**Text passage**
***
Both dogs gag on the cloth.

I usually end up with at least one bite mark where a dog has tried to pull away and my hand/finger got caught on a canine.

*How do you clean your Cockapoo's teeth? *I know I could take them to the vet to get a cleaning and that's in the future when I've saved up the small fortune to get it done.


----------



## lady amanda (Nov 26, 2010)

we have a chicken flavoured toothpaste, and a brush that goes on my finger, so I just have to rub it along her teeth, the trick is managing to rub it without her licking all of the yummy toothpaste off first.


----------



## alvinsimon (Feb 22, 2012)

*Tried the finger brush*

Alvin chokes on the finger brush because his mouth's so small.

It sorta works with Simon.

I wonder if my hands are too big. They gag a lot. It must be me.

Are there videos of dog teeth brushing? Will check youtube.


----------



## lady amanda (Nov 26, 2010)

Are you able to at least do the outside by lifting their lips?


----------



## MillieDog (Jun 1, 2011)

How about a raw bone, isn't that supposed to clean their teeth?


----------



## JoJo (Mar 2, 2011)

I always check my dogs teeth .. but I think due to lots of natural treats they are in very good condition ... pigs ears, bones etc.

At approx 6pm I gave them an empty hoove each .. which will last ages  

http://www.pawstrading.co.uk/natural-dog-treats-empty-hooves-4-101530-or-60-1470-p.asp


----------



## alvinsimon (Feb 22, 2012)

*outside teeth*



lady amanda said:


> Are you able to at least do the outside by lifting their lips?


yes - that's seems to be the easy part!


----------



## 2ndhandgal (Aug 29, 2011)

I am just starting this process with Molly using Logic gel as it is meant to be effective even if it does not get on all the surfaces. 

As we are just starting I am doing the outsides only and for very short times so she can start to get used to it and is not worried. If your dogs are resisting and gagging on the cloth I would say you are going far too fast and being too rough and need to slow things down. If you can't do inside surfaces without the dogs resisting or gagging then don't do them - really not worth damaging your relationship for in my opinion.


----------



## Anna (Dec 6, 2011)
***
**Aim of the exercise**
Write what comes next in the forum thread on cleaning dogs' teeth, picking up immediately after its final line. The data placed after the forum thread on cleaning dogs' teeth have no role in this exercise.

[Rows taken from a dataset]
***
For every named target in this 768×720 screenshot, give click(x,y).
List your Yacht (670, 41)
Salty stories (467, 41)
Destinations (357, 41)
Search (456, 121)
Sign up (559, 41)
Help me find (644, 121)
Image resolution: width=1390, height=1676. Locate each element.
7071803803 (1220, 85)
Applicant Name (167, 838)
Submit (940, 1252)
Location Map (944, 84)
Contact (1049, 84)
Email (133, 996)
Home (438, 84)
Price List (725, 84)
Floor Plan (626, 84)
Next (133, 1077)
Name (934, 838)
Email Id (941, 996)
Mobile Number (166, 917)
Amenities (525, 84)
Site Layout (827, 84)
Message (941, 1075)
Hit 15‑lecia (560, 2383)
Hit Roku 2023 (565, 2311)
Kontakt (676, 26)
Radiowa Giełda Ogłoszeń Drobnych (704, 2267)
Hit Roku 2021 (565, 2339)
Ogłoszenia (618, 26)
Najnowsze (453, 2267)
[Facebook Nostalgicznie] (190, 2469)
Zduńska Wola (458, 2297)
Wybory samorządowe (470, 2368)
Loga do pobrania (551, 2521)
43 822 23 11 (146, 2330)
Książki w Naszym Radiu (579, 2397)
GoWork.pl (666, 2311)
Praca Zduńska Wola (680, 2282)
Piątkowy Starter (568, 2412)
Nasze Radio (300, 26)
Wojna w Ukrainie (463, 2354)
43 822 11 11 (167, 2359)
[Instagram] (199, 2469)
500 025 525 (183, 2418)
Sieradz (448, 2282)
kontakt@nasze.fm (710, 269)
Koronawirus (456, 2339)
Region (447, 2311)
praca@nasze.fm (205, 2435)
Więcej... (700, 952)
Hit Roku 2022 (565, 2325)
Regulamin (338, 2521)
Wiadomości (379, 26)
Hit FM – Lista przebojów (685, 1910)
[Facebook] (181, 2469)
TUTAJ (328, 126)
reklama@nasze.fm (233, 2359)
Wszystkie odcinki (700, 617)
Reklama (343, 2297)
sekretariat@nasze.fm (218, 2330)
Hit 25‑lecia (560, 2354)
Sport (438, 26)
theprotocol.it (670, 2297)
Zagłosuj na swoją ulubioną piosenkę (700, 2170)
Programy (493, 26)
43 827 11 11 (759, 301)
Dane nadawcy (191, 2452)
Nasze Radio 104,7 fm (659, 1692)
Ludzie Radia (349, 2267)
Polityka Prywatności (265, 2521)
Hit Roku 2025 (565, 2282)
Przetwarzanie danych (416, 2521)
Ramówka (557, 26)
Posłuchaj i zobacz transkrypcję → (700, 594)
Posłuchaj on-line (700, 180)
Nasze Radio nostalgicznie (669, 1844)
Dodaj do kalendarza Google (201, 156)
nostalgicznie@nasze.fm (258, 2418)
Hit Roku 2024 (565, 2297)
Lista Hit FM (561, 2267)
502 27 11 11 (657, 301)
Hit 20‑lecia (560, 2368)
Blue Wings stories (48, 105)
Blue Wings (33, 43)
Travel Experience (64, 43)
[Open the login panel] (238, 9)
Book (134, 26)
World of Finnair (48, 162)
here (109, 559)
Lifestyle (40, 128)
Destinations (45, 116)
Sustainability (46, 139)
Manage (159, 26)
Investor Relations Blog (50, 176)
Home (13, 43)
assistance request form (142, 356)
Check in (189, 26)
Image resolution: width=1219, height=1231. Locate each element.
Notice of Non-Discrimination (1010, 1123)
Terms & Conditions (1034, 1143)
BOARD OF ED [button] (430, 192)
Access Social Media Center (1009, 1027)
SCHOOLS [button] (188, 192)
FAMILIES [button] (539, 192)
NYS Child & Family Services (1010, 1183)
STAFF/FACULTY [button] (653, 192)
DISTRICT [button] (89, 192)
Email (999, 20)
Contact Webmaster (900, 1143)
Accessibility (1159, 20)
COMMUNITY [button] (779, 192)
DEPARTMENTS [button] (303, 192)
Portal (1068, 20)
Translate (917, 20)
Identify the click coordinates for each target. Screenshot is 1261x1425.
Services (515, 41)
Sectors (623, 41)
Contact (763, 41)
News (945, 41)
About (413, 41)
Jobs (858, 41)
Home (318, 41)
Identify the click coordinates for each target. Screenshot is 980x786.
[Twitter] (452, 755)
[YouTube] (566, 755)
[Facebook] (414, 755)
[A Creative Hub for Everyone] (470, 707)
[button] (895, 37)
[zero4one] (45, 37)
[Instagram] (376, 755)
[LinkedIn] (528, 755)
***
**Response to this task**
JoJo said:


> I always check my dogs teeth .. but I think due to lots of natural treats they are in very good condition ... pigs ears, bones etc.
> 
> At approx 6pm I gave them an empty hoove each .. which will last ages
> 
> http://www.pawstrading.co.uk/natural-dog-treats-empty-hooves-4-101530-or-60-1470-p.asp


Thanks Jojo,

Just ordered some of these


----------



## puppylove (Jul 25, 2011)

I use a product called Plaque Off and I think it really works. I also used it on my two cockers who died last year and Amber only ever had one dental from the vet. You can also buy it for humans and I have used it myself. Worth a try to see what you think.


----------



## alvinsimon (Feb 22, 2012)

*Thanks*



puppylove said:


> I use a product called Plaque Off and I think it really works. I also used it on my two cockers who died last year and Amber only ever had one dental from the vet. You can also buy it for humans and I have used it myself. Worth a try to see what you think.


I wil research this product. Do you brush it on?


----------



## janee (Mar 25, 2012)

I'm trying a gel that you just rub on their teeth but my 2 don't like the taste and seem to be able to flick it out of their mouths all over me.


----------



## wilfiboy (Sep 18, 2010)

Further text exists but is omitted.